Because, what’s the point in investing time and effort in a great and convincing presentation if you’re prepared to erode that investment by the way you start it all.

Do you have any presentation hacks to share as well? Please do so in the comments.

 

Not the right mood for a great presentation.
Image by Usman Yousaf on Unsplash

Learn from my mistake. Don’t commit harakiri by Keynote.

You might well have watched “Death by PowerPoint, the TEDX talk by JD Phillips, on how to avoid boring your audience to death with uninspiring presentations presentations.

This post is different. It’s not for your audience. It’s for you, the presenter. It’s about how to avoid committing harakiri in public in your next online meeting, be it Zoom or MS Teams.

Or, in other words, it’s about avoiding making the same mistake I did in the spring of 2020.

Checking three simple settings in Keynote will save you from public humiliation.

An hour I will always remember, but want to forget

Spring 2020. Loads of people get sent home from their offices, most of them utterly unprepared. Well, I thought, I have worked remotely for over a decade and trained innumerable users in the why’s and how’s of remote collaboration. I have knowledge and experience that others desperately need. So I started doing webinars and sharing tips and tricks. Then came the day when I was due to deliver my first webinar for UP, where I had recently become a member.

UP is the World’s first cloud agency and has worked remotely from the start ten years ago. UP being in advertising, the presentation template was in Apple Keynote of course. So I transferred my slides to Keynote from PowerPoint which I had used before.

As soon as I went into slideshow mode, my nightmare began. When I needed to shift back to Zoom (as you do a lot when presenting online), I couldn’t use Command + Tab to shift between running applications. Then, I suddenly realised that my mouse pointer didn’t show either. It was like navigating blindfolded! I’m rarely struck with tech panic, but this pushed me over the edge and my presentation turned into my worst performance ever. I write this to save you from the same embarrassment.

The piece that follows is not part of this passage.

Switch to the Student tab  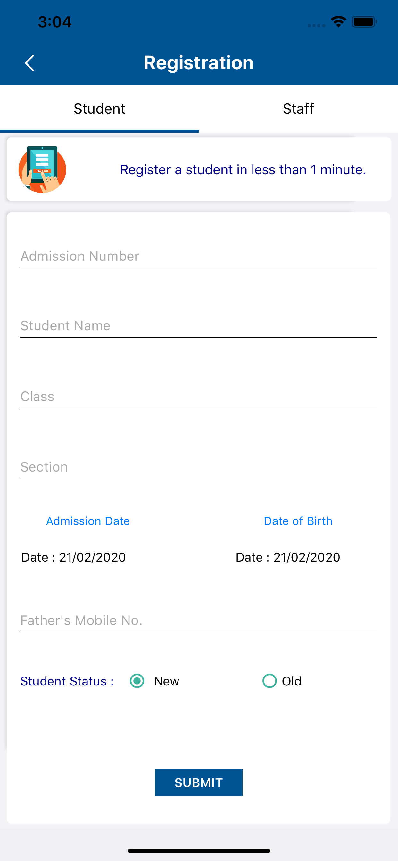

Blame the sleek style perfectionists at Apple

Apple design is all about less is more. Sleek is just the first name. So, when the designers at Apple made a presentation software years ago, they obviously had in mind that presenting should be sleek and minimalistic. But they designed for presenting on stage, with a beamer. Not for presenting online where you constantly need to shift between your slides and the meeting service. To keep an eye on audience feedback, comments, the chat or shift between showing slides and presenting with you in focus, or participants.

So, they created settings to minimise disturbances on screen. Like “Show the mouse pointer only on slides with links” and set it ON as default. So, Unless you have a link on your slide, you hav no chance of seeing where your mouse is! Navigating blindfolded in other words.

The next setting was probably intended to avoid mistakenly shift tasks while presenting. They disabled task shifting using the short keys “Command + Tab” (on Mac) or “Alt + Tab” (in Windows). That completed my harakiri. Not only could I not see my where my mouse was on the screen. I couldn’t shift back and forth between my presentation and Zoom (or any other meeting software for that sake).

Check your settings, or be doomed

So, before you use Keynote in Slideshow mode for an online presentation, go to the Settings, select Slideshow and make sure to have them as in the second image. NOT as in the first.

Avoid these three settings for any online presentations.

Make sure to have these three settings like this.